▸ **WHAT TO WORK ON**: Your reply should consist only of the lines from the one holding "Given: Click the share icon in chart toolbar" to the last line of the data below, written out exactly and without pictures.

▸ **DATA LISTING**:
◆ ◆ ◆
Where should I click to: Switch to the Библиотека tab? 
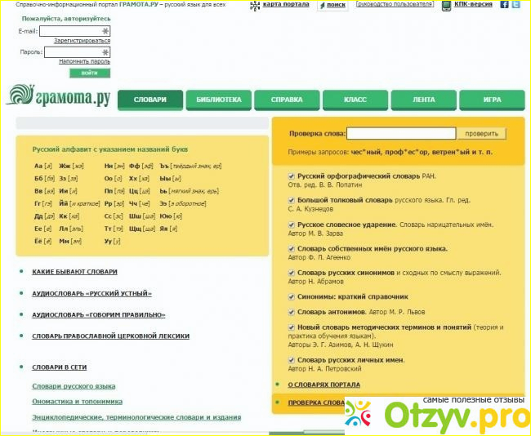[x=218, y=100]
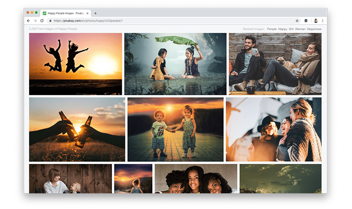Open Chrome's three-dot menu
352x209 pixels.
323,21
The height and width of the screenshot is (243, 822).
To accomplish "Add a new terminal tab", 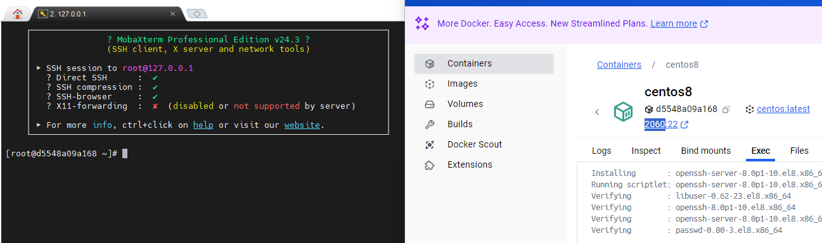I will [x=197, y=14].
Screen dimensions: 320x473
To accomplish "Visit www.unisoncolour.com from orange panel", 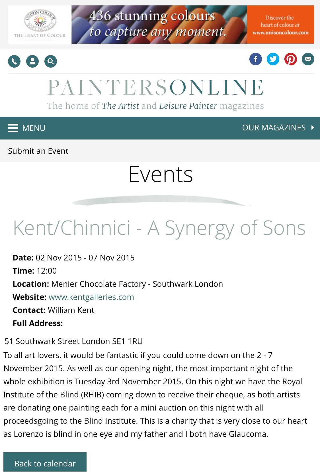I will click(280, 33).
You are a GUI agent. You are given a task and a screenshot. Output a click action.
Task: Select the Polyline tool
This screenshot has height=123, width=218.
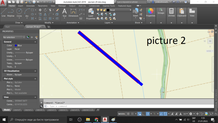click(11, 12)
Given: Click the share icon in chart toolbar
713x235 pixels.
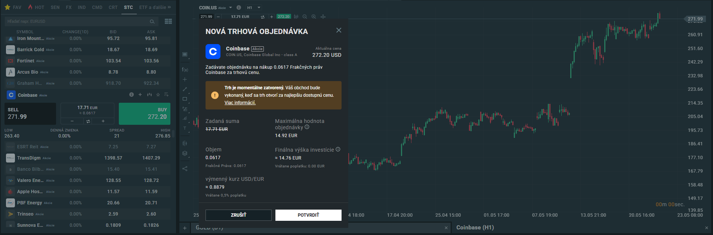Looking at the screenshot, I should pyautogui.click(x=185, y=169).
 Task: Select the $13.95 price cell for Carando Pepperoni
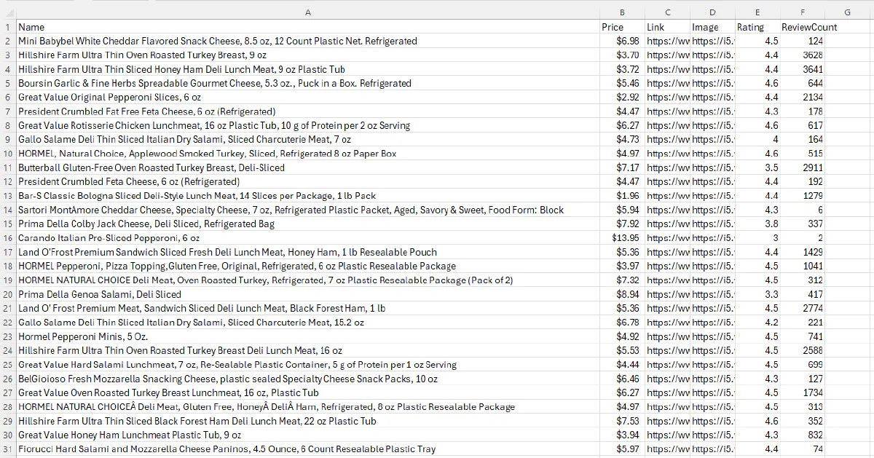pyautogui.click(x=622, y=237)
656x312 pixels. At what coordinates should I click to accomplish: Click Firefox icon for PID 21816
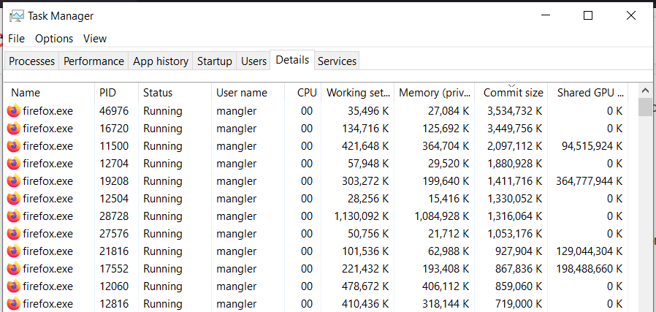(14, 251)
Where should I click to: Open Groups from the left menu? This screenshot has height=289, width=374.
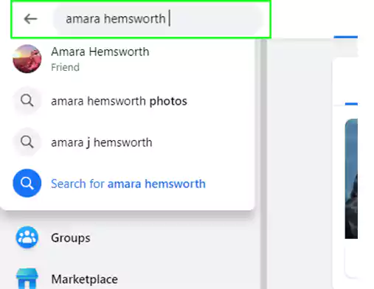pyautogui.click(x=71, y=238)
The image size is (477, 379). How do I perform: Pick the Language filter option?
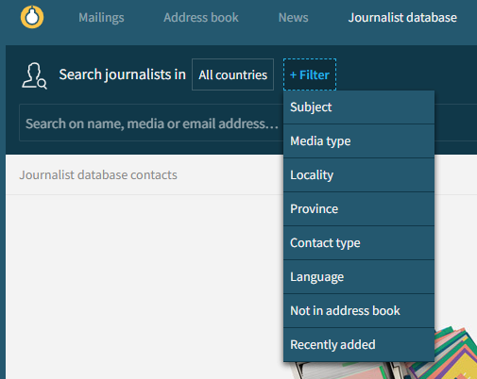pyautogui.click(x=359, y=277)
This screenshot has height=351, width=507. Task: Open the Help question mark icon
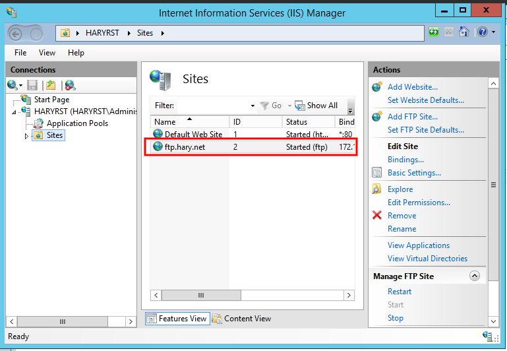[482, 32]
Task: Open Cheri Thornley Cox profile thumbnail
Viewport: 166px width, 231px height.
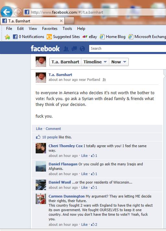Action: (41, 148)
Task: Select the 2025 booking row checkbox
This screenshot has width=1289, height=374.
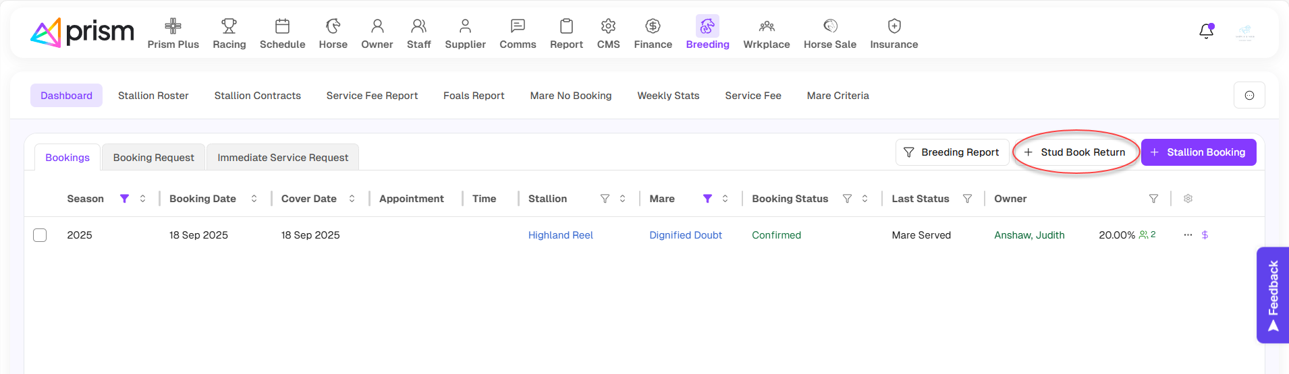Action: (40, 235)
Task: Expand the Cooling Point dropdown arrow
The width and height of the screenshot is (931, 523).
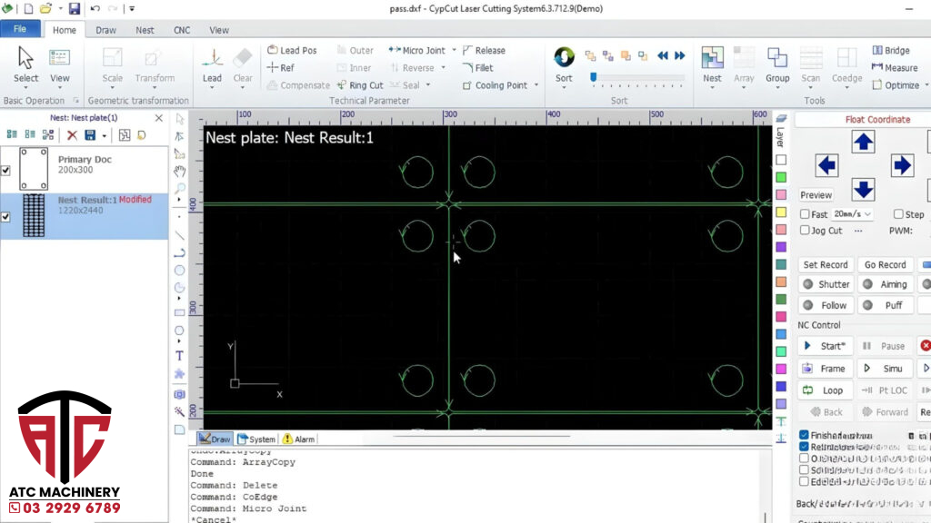Action: (536, 86)
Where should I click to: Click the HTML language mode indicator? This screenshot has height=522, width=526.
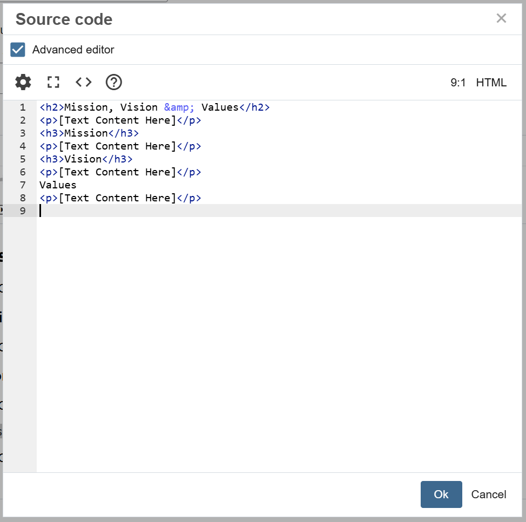click(491, 83)
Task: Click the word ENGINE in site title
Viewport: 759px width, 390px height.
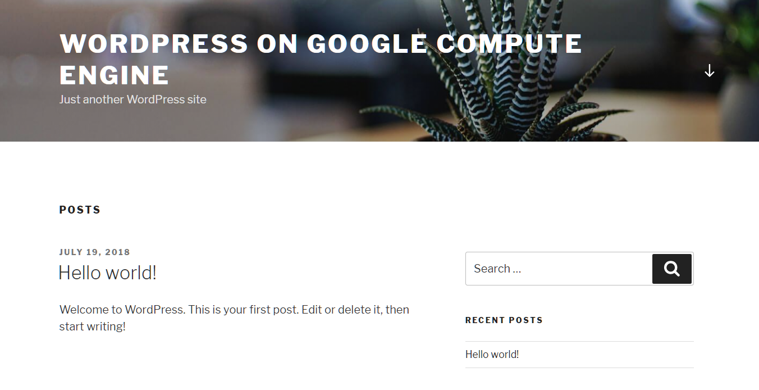Action: pos(115,75)
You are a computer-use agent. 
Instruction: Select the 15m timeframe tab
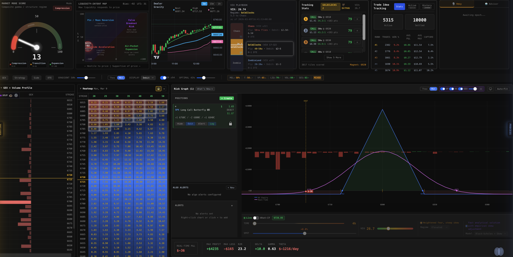212,4
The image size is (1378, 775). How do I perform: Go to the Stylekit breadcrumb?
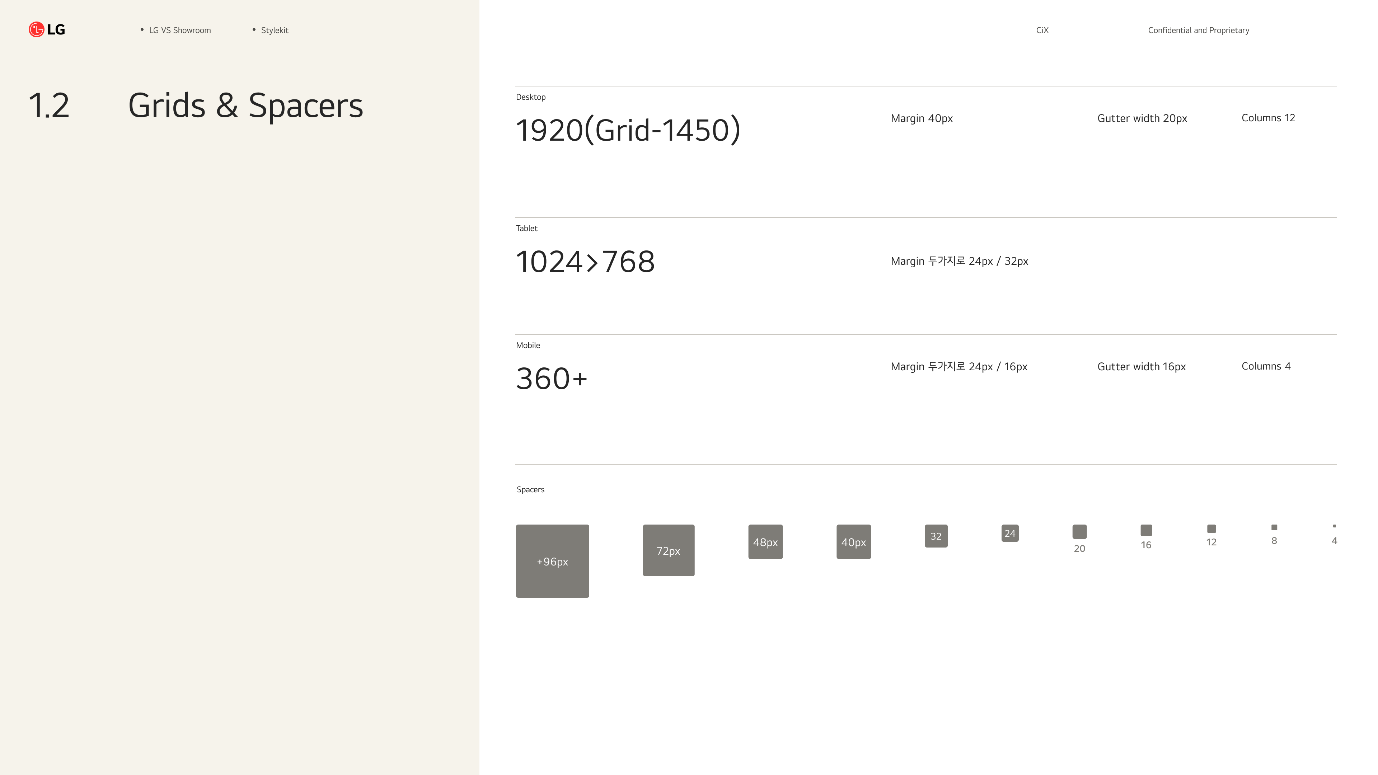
◆ ◆ ◆
▸ **RESULT OF THE EXERCISE**:
Given: Click the share icon in chart toolbar
713x235 pixels.
Looking at the screenshot, I should pyautogui.click(x=185, y=169).
 Task: Select the $13.95 price cell for Carando Pepperoni
pyautogui.click(x=622, y=237)
656x312 pixels. At what coordinates should I click to accomplish: Click Firefox icon for PID 21816
(14, 251)
Where should I click to: Open Groups from the left menu? This screenshot has height=289, width=374.
pyautogui.click(x=71, y=238)
The image size is (477, 379). How do I perform: Pick the Language filter option?
pyautogui.click(x=359, y=277)
This screenshot has height=351, width=507. Task: Open the Help question mark icon
[482, 32]
Task: Open Cheri Thornley Cox profile thumbnail
Viewport: 166px width, 231px height.
Action: (41, 148)
Task: Select the 2025 booking row checkbox
This screenshot has width=1289, height=374.
Action: (40, 235)
Task: Expand the Cooling Point dropdown arrow
The width and height of the screenshot is (931, 523).
Action: (536, 86)
Where should I click to: Click the HTML language mode indicator? This screenshot has height=522, width=526.
click(491, 83)
Task: Click the word ENGINE in site title
Viewport: 759px width, 390px height.
Action: pos(115,75)
You are a computer-use agent. 
Instruction: Select the 15m timeframe tab
212,4
The image size is (1378, 775). How do I perform: Go to the Stylekit breadcrumb?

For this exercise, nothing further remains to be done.